◆ Required action: Could you print exactly the lines from the one that contains "1260x800 pixels. Task: Open" to the end of the data, both ends included, and nothing else? Skip the pictures.

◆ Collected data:
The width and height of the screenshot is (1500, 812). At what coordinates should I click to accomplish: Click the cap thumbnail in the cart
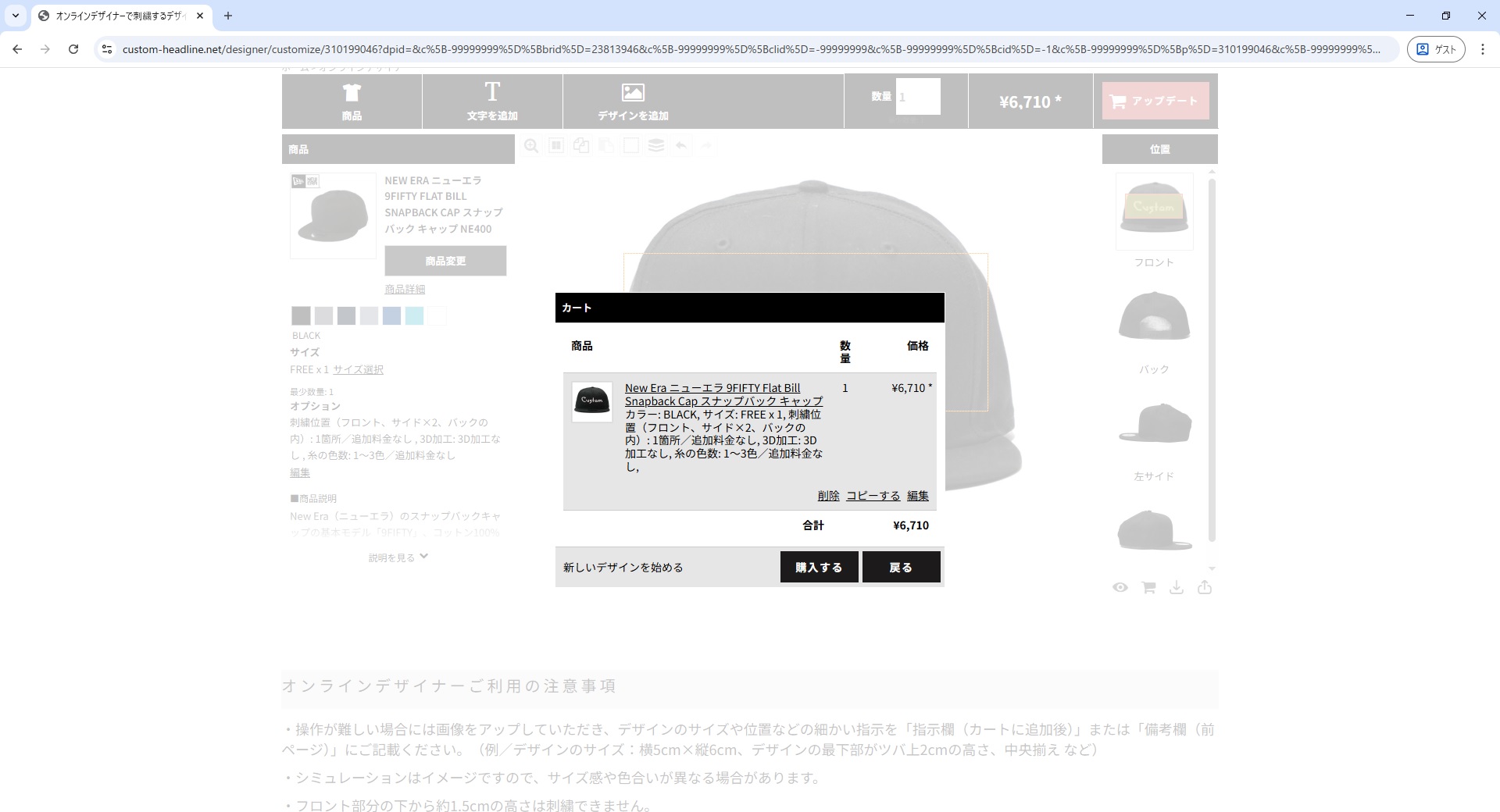pos(591,401)

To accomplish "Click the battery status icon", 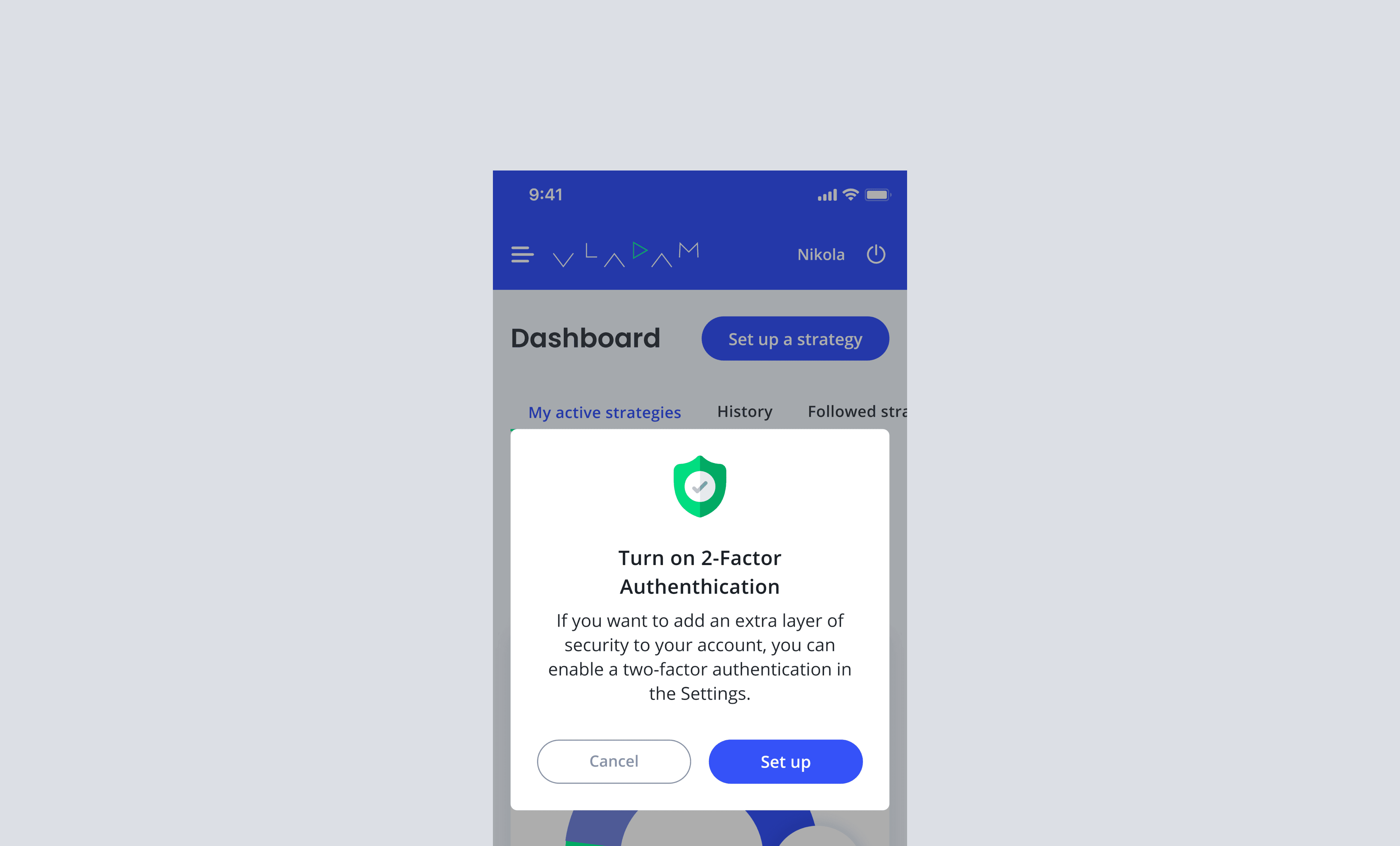I will (x=877, y=195).
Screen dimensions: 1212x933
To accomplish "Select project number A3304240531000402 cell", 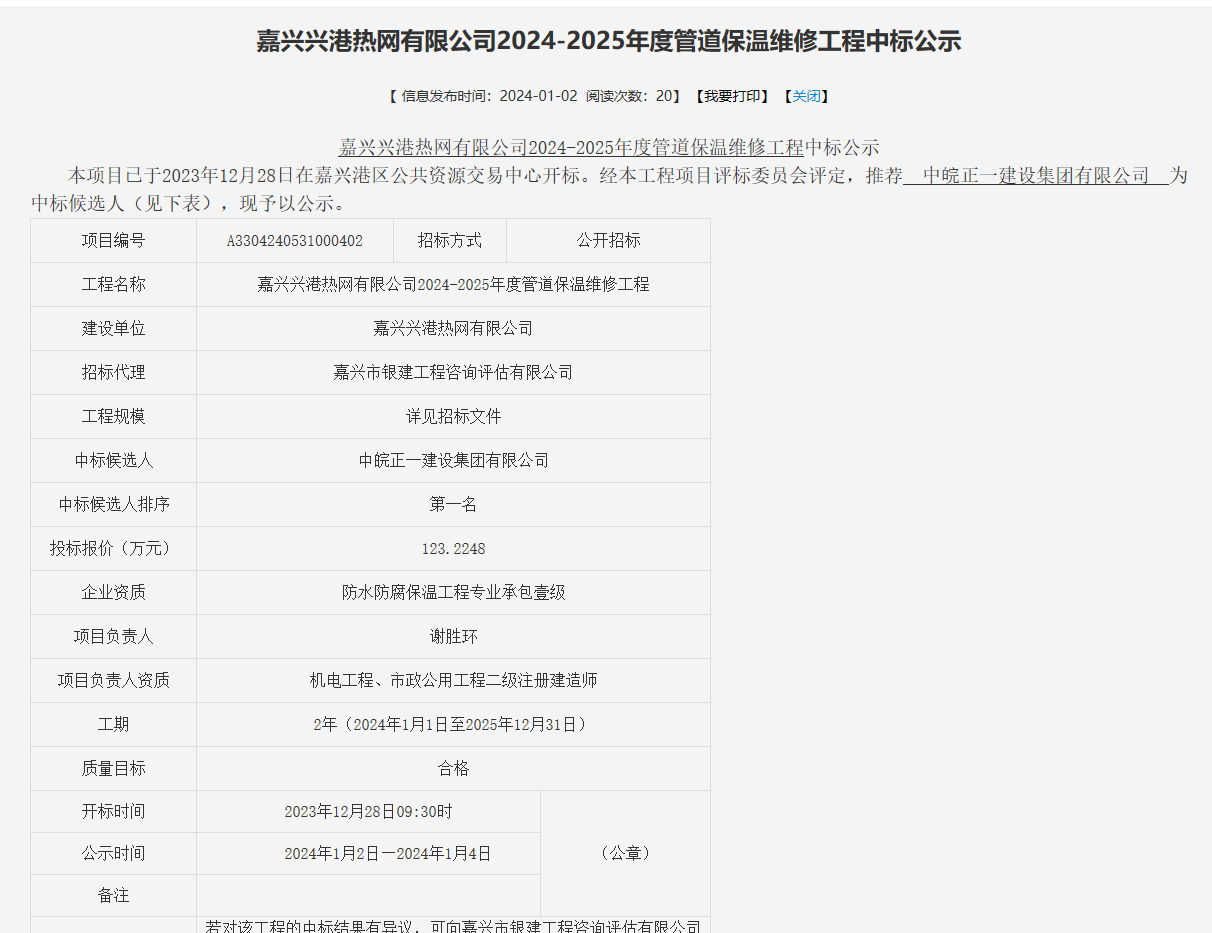I will tap(295, 241).
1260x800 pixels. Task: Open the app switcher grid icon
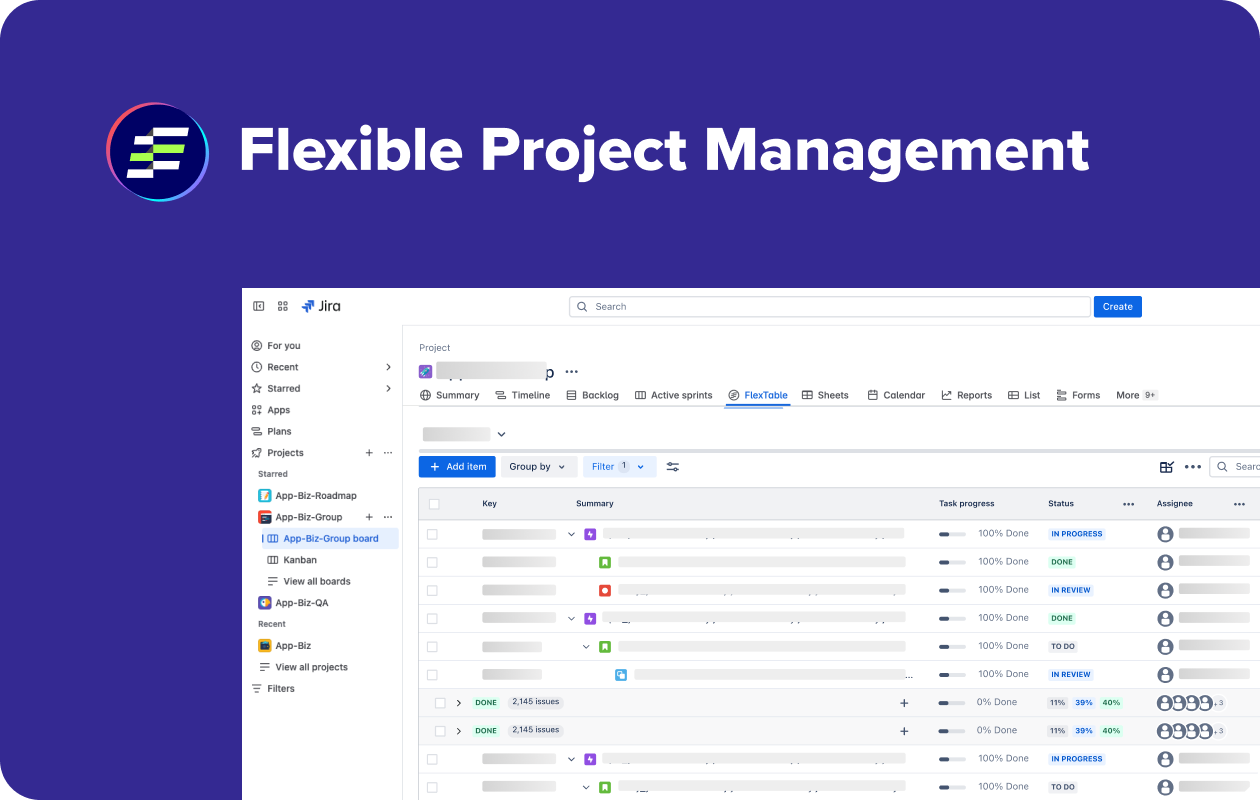[283, 306]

◆ Result for this exercise:
1260x800 pixels. Task: Open the app switcher grid icon
[283, 306]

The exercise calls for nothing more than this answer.